Friday, August 12, 2011
Ernesto Mallo, Sweet Money
The sequel to Ernesto Mallo's remarkable Needle in a Haystack, Sweet Money, is scheduled to be published in the U.S. in October, in a translation by Katherine Silver (published by Bitter Lemon Press). Every reviewer of Needle in a Haystack remarks on the surprising fact that there could be a sequel, since "Perro" Lascano, the central character in what we are told is a trilogy, lies dying in the gutter at the end of the first novel.
But Mallo is not engaged in the kind of magic or comic realism that characterizes the life-after-death of the central character of the detective novels of Paco Ignacio Taibo II of Mexico. Mallo's detective is nursed back to health under the protection of a dishonest but wily policeman who is arranging to become the chief of police in Buenos Aires after the end of the military government--and who needs an honest cop like Lascano. But just as Lascano is achieving his recovery, his mentor is shuffled off the stage by a cabal of corrupt police who not only don't need Lascano, they target him for murder.
At the same time, a smart bank robber is released from a prison and follows a plan for his future that quickly falls apart, leaving him in need of cash. His solution is a robbery that has several unfortunate aspects, including a killing, an arrest, and the hidden source of the money stolen. Lascano, hiding from the police, is offered a lot of money to find the surviving robbers and the money before the police do. Lascano needs the money to escape from the police who want to kill him but also to find the woman who got away, his lover from the first novel.
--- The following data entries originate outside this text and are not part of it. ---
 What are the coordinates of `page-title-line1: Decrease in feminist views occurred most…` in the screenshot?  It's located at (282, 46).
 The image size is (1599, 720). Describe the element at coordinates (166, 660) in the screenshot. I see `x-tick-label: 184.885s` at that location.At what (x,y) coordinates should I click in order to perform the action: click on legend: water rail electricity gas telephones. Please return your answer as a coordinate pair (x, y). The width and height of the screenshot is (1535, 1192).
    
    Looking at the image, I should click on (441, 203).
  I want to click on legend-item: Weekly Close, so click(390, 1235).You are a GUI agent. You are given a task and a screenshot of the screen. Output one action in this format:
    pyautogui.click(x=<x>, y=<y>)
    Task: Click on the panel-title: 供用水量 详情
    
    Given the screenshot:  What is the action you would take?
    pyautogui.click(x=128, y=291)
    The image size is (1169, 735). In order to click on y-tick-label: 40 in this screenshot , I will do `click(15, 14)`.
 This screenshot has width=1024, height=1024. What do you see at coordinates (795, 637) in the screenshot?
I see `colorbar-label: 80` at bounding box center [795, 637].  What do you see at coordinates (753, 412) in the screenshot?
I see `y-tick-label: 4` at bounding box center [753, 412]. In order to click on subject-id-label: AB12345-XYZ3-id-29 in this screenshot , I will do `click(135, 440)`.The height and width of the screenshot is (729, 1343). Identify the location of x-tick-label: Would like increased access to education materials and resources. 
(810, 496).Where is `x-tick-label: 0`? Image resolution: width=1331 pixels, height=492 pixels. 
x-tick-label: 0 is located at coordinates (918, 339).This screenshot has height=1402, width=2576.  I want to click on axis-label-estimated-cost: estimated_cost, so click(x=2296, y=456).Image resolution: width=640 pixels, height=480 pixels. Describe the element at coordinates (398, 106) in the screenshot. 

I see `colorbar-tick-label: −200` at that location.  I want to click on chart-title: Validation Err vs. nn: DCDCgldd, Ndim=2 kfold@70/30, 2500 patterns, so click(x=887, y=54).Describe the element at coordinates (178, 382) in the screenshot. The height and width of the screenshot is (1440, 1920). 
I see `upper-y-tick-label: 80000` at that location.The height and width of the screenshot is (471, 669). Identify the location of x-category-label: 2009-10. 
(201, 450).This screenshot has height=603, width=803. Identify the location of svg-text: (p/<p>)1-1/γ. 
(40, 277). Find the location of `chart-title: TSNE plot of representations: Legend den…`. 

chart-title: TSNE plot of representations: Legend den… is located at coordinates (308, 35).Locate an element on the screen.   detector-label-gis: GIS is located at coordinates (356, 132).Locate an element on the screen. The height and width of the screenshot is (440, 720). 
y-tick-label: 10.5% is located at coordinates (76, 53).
The style of the writing in the series is direct and straightforward, with dialogue presented in blocks of italicized text, with no indication of who is speaking. A reader quickly gets used to the odd presentation of dialogue, and immersed in the multiple pursuits that make up the plot. The charactrers and the story are quickly but vividly drawn, but what Mallo is after isn't so much plot and character as a wider portrait of a society so poisoned by the violence of the military dictatorship (portrayed in Needle in a Haystack) that the new democracy is characterized less by freedom than by greed and corruption. A pervading theme is the kidnapping of dissidents' children, "adopted" by members of the ruling military.
Sweet Money is a grim but not heavy story. Mallo makes us care about the characters and about their shattered social milieu. And the blow that Lascano receives at the end is a final twist that, again, makes a sequel seem unlikely and at the same time inviting.